For years, as my SILs had 4 kids between them, I felt left out of their little circle. Their mommy circle. I so desperately wanted to join and couldn’t. I worried that it would cause some permanent rift, that my dear SIL would never forgive my distance. But they both did and are more than happy to welcome me to their little club.
I am woefully behind on Christmas prep. I’ve had cards for two months and have yet to even unwrap them. I have had the fabric for the gifts for the nieces and nephews since August and haven’t touched it. We finally decorated our tree on Sunday but I have yet to set out my other fun decorations.
We are supposed to host the festivities at our house this year. Host. I’m an idiot. I don’t have a menu or a shopping list and I have no idea when I’ll feel like doing it.
Hubby is having a tough time at work. His employer, a small biz, laid off some folks two weeks ago and let him know that the decision to keep him was a tough call. Ouch. He’s understandably worried and scared and it is sapping some of his joy about the pregnancy. Sometimes I want to pamper him and make it all better. I want his joy about this pregnancy to override his fear but it just doesn’t all the time.
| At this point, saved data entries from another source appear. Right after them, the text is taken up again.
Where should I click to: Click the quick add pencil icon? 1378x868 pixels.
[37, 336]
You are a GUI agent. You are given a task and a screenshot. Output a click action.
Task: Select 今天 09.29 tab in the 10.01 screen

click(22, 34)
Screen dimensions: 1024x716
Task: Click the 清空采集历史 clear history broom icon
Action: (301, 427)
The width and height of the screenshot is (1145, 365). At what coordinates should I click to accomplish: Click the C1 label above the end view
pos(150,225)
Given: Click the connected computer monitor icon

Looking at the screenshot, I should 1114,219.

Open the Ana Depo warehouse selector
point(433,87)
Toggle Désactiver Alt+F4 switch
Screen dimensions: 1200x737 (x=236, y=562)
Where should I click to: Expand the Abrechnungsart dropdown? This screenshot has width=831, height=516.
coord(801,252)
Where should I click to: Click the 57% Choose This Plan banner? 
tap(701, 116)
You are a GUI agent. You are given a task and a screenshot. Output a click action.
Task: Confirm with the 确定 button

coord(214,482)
I’m worried about neural tube defects (NTD). Folic acid can prevent most NTDs. Great. I wasn’t taking them the few weeks before we conceived. I was ordered to stop taking folic acid on Sept. 13 so that the methotrexate I received would work properly to bring an expedited end to the failing pregnancy that would not end on its own. Folic acid interferes with methotrexate. I stopped taking my pnvs and supplements and didn’t start again until we were in Paris in mid-October. And I wasn’t consistent until I got the bfp. I feel guilty that I didn’t do everything I could to prevent them. I took those damn pnvs every day for more than three years except for that small break and that is the break that could have made a difference.
I need to decide in the next few days what to do about screening. At our 8 week appointment NP recommended the NT Scan but also gave us paperwork for the AFP test. The NT scan does not test for NTDs. The AFP does. I know I need to screen for the trisomy’s but that doesn’t seem like enough. I’m worried that if we do both that the results will conflict and we’ll need to do CVS or amnio, which I’d rather avoid. Any insights I should think about?
I’ll be 10 weeks even tomorrow. Neither of us can believe it.
**Please tell me what the heck to do about the bra situation. I was a 36FF before I got pg. Bras are now tight and there is spillage. Do I get regular, but larger sized bras now? Do I wait? When to get maternity bras? Are they more comfy? Please help! And where does one find them in size 36 GIANT?